[DATA TO PROCESS]
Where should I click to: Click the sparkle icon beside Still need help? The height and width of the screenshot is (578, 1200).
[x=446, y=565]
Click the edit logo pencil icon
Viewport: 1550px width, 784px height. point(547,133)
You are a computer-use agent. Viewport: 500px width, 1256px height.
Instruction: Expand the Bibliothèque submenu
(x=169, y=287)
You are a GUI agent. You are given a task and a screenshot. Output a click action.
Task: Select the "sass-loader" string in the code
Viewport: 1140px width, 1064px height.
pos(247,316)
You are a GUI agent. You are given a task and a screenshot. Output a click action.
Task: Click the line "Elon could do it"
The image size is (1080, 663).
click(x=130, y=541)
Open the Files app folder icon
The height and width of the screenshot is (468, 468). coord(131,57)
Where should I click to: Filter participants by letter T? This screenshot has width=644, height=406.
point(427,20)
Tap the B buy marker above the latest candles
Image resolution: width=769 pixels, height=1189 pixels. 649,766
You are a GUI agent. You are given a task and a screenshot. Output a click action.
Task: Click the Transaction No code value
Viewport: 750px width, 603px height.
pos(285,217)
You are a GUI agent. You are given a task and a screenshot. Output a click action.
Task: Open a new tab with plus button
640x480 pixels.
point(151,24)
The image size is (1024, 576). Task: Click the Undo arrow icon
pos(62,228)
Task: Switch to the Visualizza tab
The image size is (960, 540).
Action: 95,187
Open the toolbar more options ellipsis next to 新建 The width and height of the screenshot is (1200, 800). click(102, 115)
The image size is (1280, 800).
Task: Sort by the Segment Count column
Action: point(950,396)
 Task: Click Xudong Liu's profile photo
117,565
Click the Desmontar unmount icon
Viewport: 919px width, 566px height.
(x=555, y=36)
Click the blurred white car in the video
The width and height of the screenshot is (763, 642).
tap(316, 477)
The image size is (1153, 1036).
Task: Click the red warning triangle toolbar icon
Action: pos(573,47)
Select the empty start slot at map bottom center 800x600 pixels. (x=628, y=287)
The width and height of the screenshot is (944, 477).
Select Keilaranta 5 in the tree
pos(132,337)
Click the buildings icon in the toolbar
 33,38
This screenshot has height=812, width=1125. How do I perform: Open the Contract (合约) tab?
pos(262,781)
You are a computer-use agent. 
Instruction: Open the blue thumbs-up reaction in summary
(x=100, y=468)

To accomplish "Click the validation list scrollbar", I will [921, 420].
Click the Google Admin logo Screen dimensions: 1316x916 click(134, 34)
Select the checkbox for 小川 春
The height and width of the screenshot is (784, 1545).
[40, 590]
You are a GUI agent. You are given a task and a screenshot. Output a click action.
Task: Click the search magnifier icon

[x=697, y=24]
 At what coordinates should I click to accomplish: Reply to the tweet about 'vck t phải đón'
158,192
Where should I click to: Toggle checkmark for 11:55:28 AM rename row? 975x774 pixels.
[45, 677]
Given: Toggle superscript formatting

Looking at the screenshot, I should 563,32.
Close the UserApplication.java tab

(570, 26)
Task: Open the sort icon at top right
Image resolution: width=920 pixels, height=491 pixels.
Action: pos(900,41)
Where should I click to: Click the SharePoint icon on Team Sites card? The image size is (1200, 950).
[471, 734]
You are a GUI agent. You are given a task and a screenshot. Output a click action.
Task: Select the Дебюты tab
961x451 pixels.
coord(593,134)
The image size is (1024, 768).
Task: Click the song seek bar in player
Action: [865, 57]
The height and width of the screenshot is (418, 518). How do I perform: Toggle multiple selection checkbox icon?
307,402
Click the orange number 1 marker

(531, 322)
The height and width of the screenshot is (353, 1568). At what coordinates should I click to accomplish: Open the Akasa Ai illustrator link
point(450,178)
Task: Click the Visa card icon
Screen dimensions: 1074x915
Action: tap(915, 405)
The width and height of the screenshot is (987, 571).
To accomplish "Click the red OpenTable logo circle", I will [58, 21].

[PROBLEM] Exactly reproduce the entries in their entirety.

[WRITTEN ANSWER]
Where should I click to: Click the sparkle icon beside Still need help? The height and width of the screenshot is (578, 1200).
[x=446, y=565]
Click the edit logo pencil icon
Viewport: 1550px width, 784px height. point(547,133)
You are a computer-use agent. Viewport: 500px width, 1256px height.
Instruction: Expand the Bibliothèque submenu
(x=169, y=287)
You are a GUI agent. You are given a task and a screenshot. Output a click action.
Task: Select the "sass-loader" string in the code
Viewport: 1140px width, 1064px height.
pos(247,316)
You are a GUI agent. You are given a task and a screenshot. Output a click action.
Task: Click the line "Elon could do it"
The image size is (1080, 663).
click(x=130, y=541)
Open the Files app folder icon
The height and width of the screenshot is (468, 468). coord(131,57)
Where should I click to: Filter participants by letter T? This screenshot has width=644, height=406.
point(427,20)
Tap the B buy marker above the latest candles
Image resolution: width=769 pixels, height=1189 pixels. 649,766
You are a GUI agent. You are given a task and a screenshot. Output a click action.
Task: Click the Transaction No code value
Viewport: 750px width, 603px height.
pos(285,217)
You are a GUI agent. You are given a task and a screenshot. Output a click action.
Task: Open a new tab with plus button
640x480 pixels.
point(151,24)
The image size is (1024, 576). Task: Click the Undo arrow icon
pos(62,228)
Task: Switch to the Visualizza tab
The image size is (960, 540).
Action: 95,187
Open the toolbar more options ellipsis next to 新建 The width and height of the screenshot is (1200, 800). click(102, 115)
The image size is (1280, 800).
Task: Sort by the Segment Count column
Action: point(950,396)
 Task: Click Xudong Liu's profile photo
117,565
Click the Desmontar unmount icon
Viewport: 919px width, 566px height.
(x=555, y=36)
Click the blurred white car in the video
The width and height of the screenshot is (763, 642).
tap(316, 477)
The image size is (1153, 1036).
Task: Click the red warning triangle toolbar icon
Action: pos(573,47)
Select the empty start slot at map bottom center 800x600 pixels. (x=628, y=287)
The width and height of the screenshot is (944, 477).
Select Keilaranta 5 in the tree
pos(132,337)
Click the buildings icon in the toolbar
 33,38
This screenshot has height=812, width=1125. How do I perform: Open the Contract (合约) tab?
pos(262,781)
You are a computer-use agent. 
Instruction: Open the blue thumbs-up reaction in summary
(x=100, y=468)

To accomplish "Click the validation list scrollbar", I will [921, 420].
Click the Google Admin logo Screen dimensions: 1316x916 click(134, 34)
Select the checkbox for 小川 春
The height and width of the screenshot is (784, 1545).
[40, 590]
You are a GUI agent. You are given a task and a screenshot. Output a click action.
Task: Click the search magnifier icon

[x=697, y=24]
 At what coordinates should I click to accomplish: Reply to the tweet about 'vck t phải đón'
158,192
Where should I click to: Toggle checkmark for 11:55:28 AM rename row? 975x774 pixels.
[45, 677]
Given: Toggle superscript formatting

Looking at the screenshot, I should 563,32.
Close the UserApplication.java tab

(570, 26)
Task: Open the sort icon at top right
Image resolution: width=920 pixels, height=491 pixels.
Action: pos(900,41)
Where should I click to: Click the SharePoint icon on Team Sites card? The image size is (1200, 950).
[471, 734]
You are a GUI agent. You are given a task and a screenshot. Output a click action.
Task: Select the Дебюты tab
961x451 pixels.
coord(593,134)
The image size is (1024, 768).
Task: Click the song seek bar in player
Action: [865, 57]
The height and width of the screenshot is (418, 518). How do I perform: Toggle multiple selection checkbox icon?
307,402
Click the orange number 1 marker

(531, 322)
The height and width of the screenshot is (353, 1568). At what coordinates should I click to accomplish: Open the Akasa Ai illustrator link
point(450,178)
Task: Click the Visa card icon
Screen dimensions: 1074x915
Action: tap(915, 405)
The width and height of the screenshot is (987, 571).
To accomplish "Click the red OpenTable logo circle", I will [58, 21].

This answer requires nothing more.